Глава седьмая
«Это» — Философские штудии — Неутоленная любовь — Открытия в технике — Мой «каменный век» — Конец любви — Смерть мамы
Я вырос. В Кадакeсе, в имении г-на Пичота, кипарис посреди двора тоже подрос. Мои щеки наполовину покрывают бакенбарды в виде котлет. Я одеваюсь только в костюмы тонкого черного бархата и, прогуливаясь, попыхиваю трубочкой в виде головы смеющегося араба. Во время экскурсии к развалинам Ампуриаса хранитель местного музея продал моим родителям серебряную монету, украшенную греческим женским профилем. Я прикрепил ее на галстучную булавку и всегда ношу с собой, утверждая, что это портрет Троянской Елены. Я никогда не выхожу из дому без тросточки — их у меня собралась целая коллекция, а у самой красивой золотой набалдашник в виде двухглавого орла. Я вырос. И мои руки тоже. «Это» случилось однажды вечером в туалете Института и ужасно меня разочаровало. Мной овладело чувство вины: я был уверен, что «это» совсем другое. Вопреки своему разочарованию, я снова прибегнул к «этому», уговаривая себя, что «это» будет в последний раз.
Но спустя три дня искушение повторилось. Мне редко удавалось сопротивляться ему подолгу, и чем дольше я боролся с собой, тем дольше затем тянулось «это». И это еще не все!
Я все более ревностно изучал рисунок и это помогало заглушить угрызения совести, вызванные моим падением. Все вечера я проводил в Школе, занимаясь рисунком. Мой учитель месье Нуньес был блестящим рисовальщиком, подвижником изящных искусств, когда-то он получил Римскую премию за лучшую гравюру. Он уводил меня к себе, чтобы растолковать все тайны светотени, которые постиг в совершенстве, и объяснить каждую линию оригинальных гравюр Рембрандта, которого он глубоко чтил. Я уходил от Нуньеса взволнованный и вдохновленный, щеки мои горели от творческих амбиций, я был полон поистине религиозным почитанием искусства. Вернувшись домой, я запирался в туалете и занимался «этим», день ото дня все более совершенствуясь. Мой психологический склад позволял мне делать «это» все с большими интервалами. Теперь я больше не давал себе зарока, что это в последний раз, напротив, обещал себе снова заняться «этим» в воскресенье. Мысль о предстоящем наслаждении каким-то образом успокаивала мои эротические мечты и я находил сладострастие в самом ожидании воскресенья. Чем дольше я ждал, тем чудеснее становилось «это», сам акт удваивался приятными головокружениями.
В коллеже я оставался весьма посредственном студентом. Все как один советовали моему отцу отпустить меня в художники. Г-н Нуньес, абсолютно уверовавшей в мой талант, настаивал больше всех, но отец ничего не желал менять. Он не хотел, чтобы я становился художником. И тем не менее делал все от него зависящее, чтобы развивать мои наклонности: покупал мне книги, журналы и все необходимые инструменты и материалы.
— Все решим, когда он станет бакалавром, — говорил он.

##############################

**Задание**
Ответьте по отрывку на три вопроса:
1. Чем украшена серебряная монета, которую хранитель музея продал родителям рассказчика?
2. Какую награду когда-то получил месье Нуньес?
3. Когда, по словам отца, всё будет решено?
Опирайтесь только на отрывок.

**Записи набора данных**
##############################

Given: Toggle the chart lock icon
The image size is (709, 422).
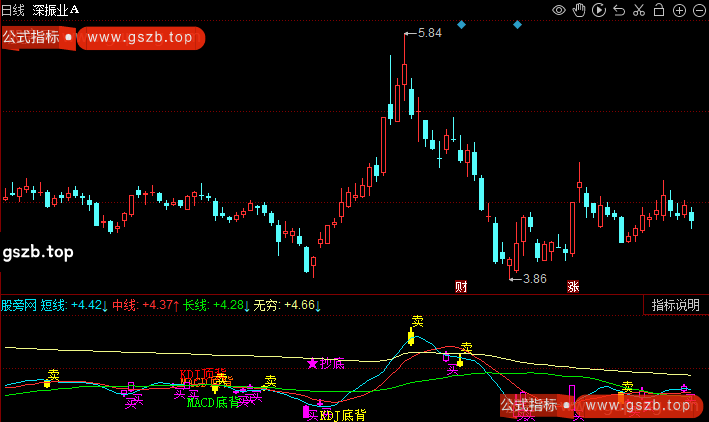Looking at the screenshot, I should pos(658,11).
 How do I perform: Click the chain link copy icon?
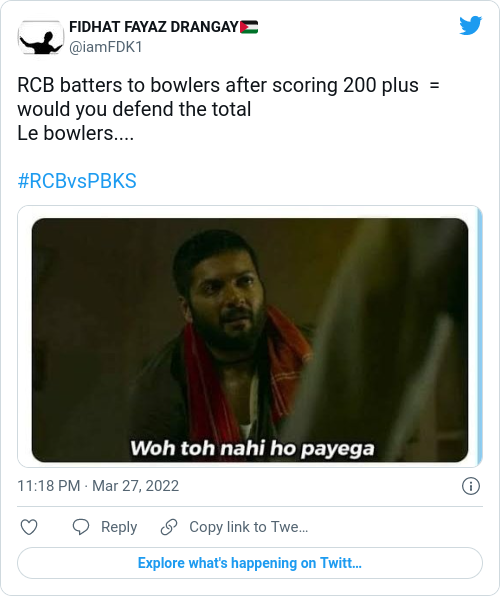169,527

##############################

**Ответ к упражнению**
1. Греческим женским профилем.
2. Римскую премию за лучшую гравюру.
3. Когда рассказчик станет бакалавром.